> **DATASET CONTENT**
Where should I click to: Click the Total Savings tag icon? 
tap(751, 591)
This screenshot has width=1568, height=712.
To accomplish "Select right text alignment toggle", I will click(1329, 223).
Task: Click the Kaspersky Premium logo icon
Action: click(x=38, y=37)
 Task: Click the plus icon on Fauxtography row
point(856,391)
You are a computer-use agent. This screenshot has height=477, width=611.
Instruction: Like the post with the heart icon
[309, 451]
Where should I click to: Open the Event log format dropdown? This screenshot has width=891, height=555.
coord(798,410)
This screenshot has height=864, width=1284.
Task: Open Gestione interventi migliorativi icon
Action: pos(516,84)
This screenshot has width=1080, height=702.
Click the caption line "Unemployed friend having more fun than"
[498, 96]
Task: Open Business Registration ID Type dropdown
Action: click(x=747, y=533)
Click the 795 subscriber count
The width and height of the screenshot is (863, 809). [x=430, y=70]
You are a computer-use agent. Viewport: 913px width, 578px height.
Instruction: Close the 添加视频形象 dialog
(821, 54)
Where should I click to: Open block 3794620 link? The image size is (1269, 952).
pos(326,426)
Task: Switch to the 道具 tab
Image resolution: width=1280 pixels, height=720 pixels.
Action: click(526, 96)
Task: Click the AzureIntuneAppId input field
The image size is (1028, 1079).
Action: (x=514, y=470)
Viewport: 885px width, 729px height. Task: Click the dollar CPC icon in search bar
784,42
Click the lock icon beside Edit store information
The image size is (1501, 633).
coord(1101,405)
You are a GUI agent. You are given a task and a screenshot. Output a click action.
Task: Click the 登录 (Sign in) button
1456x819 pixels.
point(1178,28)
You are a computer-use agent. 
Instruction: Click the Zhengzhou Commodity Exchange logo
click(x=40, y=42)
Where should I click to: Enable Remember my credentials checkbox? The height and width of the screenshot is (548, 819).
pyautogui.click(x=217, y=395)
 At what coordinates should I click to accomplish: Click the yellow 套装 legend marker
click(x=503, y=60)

> **WHAT IS ASKED**
Arrange every line of the items above as a JSON list of strings, one string per line, with blank lines omitted.

> **PROBLEM SOLUTION**
[
  "Where should I click to: Click the Total Savings tag icon? ",
  "tap(751, 591)",
  "This screenshot has width=1568, height=712.",
  "To accomplish \"Select right text alignment toggle\", I will click(1329, 223).",
  "Task: Click the Kaspersky Premium logo icon",
  "Action: click(x=38, y=37)",
  " Task: Click the plus icon on Fauxtography row",
  "point(856,391)",
  "You are a computer-use agent. This screenshot has height=477, width=611.",
  "Instruction: Like the post with the heart icon",
  "[309, 451]",
  "Where should I click to: Open the Event log format dropdown? This screenshot has width=891, height=555.",
  "coord(798,410)",
  "This screenshot has height=864, width=1284.",
  "Task: Open Gestione interventi migliorativi icon",
  "Action: pos(516,84)",
  "This screenshot has width=1080, height=702.",
  "Click the caption line \"Unemployed friend having more fun than\"",
  "[498, 96]",
  "Task: Open Business Registration ID Type dropdown",
  "Action: click(x=747, y=533)",
  "Click the 795 subscriber count",
  "The width and height of the screenshot is (863, 809). [x=430, y=70]",
  "You are a computer-use agent. Viewport: 913px width, 578px height.",
  "Instruction: Close the 添加视频形象 dialog",
  "(821, 54)",
  "Where should I click to: Open block 3794620 link? The image size is (1269, 952).",
  "pos(326,426)",
  "Task: Switch to the 道具 tab",
  "Image resolution: width=1280 pixels, height=720 pixels.",
  "Action: click(526, 96)",
  "Task: Click the AzureIntuneAppId input field",
  "The image size is (1028, 1079).",
  "Action: (x=514, y=470)",
  "Viewport: 885px width, 729px height. Task: Click the dollar CPC icon in search bar",
  "784,42",
  "Click the lock icon beside Edit store information",
  "The image size is (1501, 633).",
  "coord(1101,405)",
  "You are a GUI agent. You are given a task and a screenshot. Output a click action.",
  "Task: Click the 登录 (Sign in) button",
  "1456x819 pixels.",
  "point(1178,28)",
  "You are a computer-use agent. ",
  "Instruction: Click the Zhengzhou Commodity Exchange logo",
  "click(x=40, y=42)",
  "Where should I click to: Enable Remember my credentials checkbox? The height and width of the screenshot is (548, 819).",
  "pyautogui.click(x=217, y=395)",
  " At what coordinates should I click to accomplish: Click the yellow 套装 legend marker",
  "click(x=503, y=60)"
]